Hurricane Irene! Emergency Post!

This is our moment people! An apocalyptic swirl is hurtling up the eastern seaboard carving a swath of death and destruction. Three people are already dead. Hundreds of millions more will probably follow. Thirty foot waves, crippling rain, and 100 MPH winds that turn every lawn ornament into a hurtling death missile are coming for your family. The hurricane is the size of Europe, but unlike Europe it's actually threatening. It's every man, woman, and child for themselves.

An 'expert' on CNN just advised everyone to get to their safe room. He's a damn fool. Room's aren't safe. What holds them together? Nails. Razor sharp steel blades just waiting for the moment a hurricane frees them from bondage so they can ravage you and all those you love. Get out of your house! Get out of your apartment! Get outside before it's too late!

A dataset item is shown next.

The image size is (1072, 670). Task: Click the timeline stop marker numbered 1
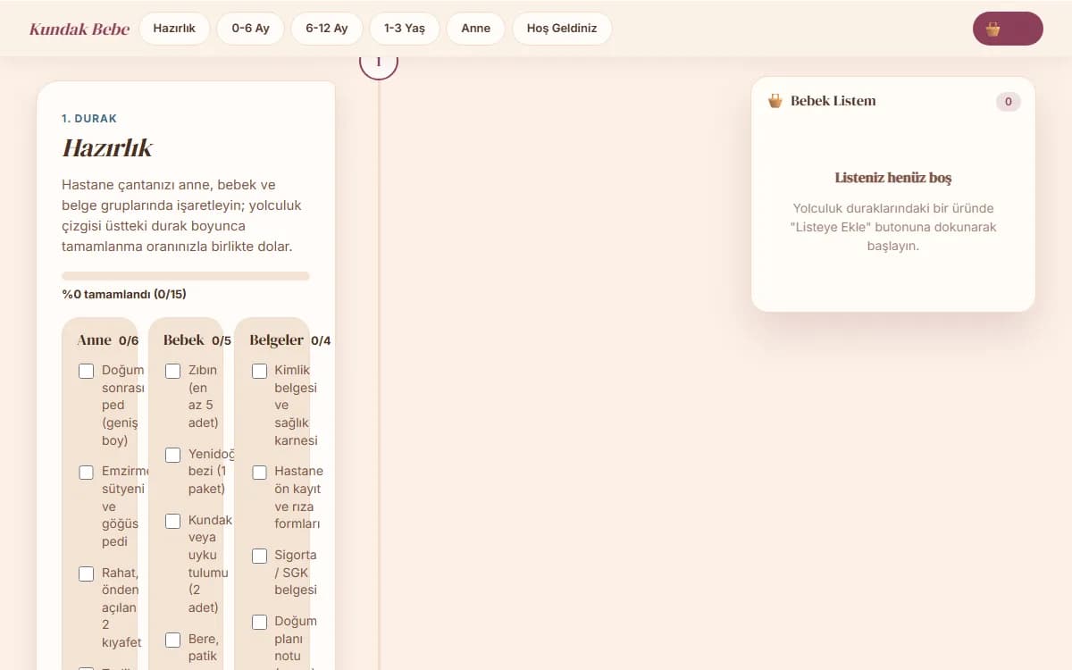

Our only hope is to cut open an animal and crawl inside to survive the storm in the wild.

For over a year I've been compiling a list of animals suitable for cutting open and crawling inside to survive a storm in the wild. Grab your blade, consult the list, and get out there. Personally, I've been filling my NYC building's patio with trash for the past hour. The rats are already starting to come. I hope to kill a hundred or so of them to create a safe, warm, nail-less shelter from which to weather this bitch Irene.


  1. FEMA should send an immediate supply of large-bodied mammals to the eastern seaboard. Supplies are going to rapidly dwindle.

  2. Heck of a job, Brownie! Best hurricane advice I've read. Thank the gods you're back!

  3. I cut open and crawled inside the MTA worker who tried to make me get off the subway at 11:56am yesterday.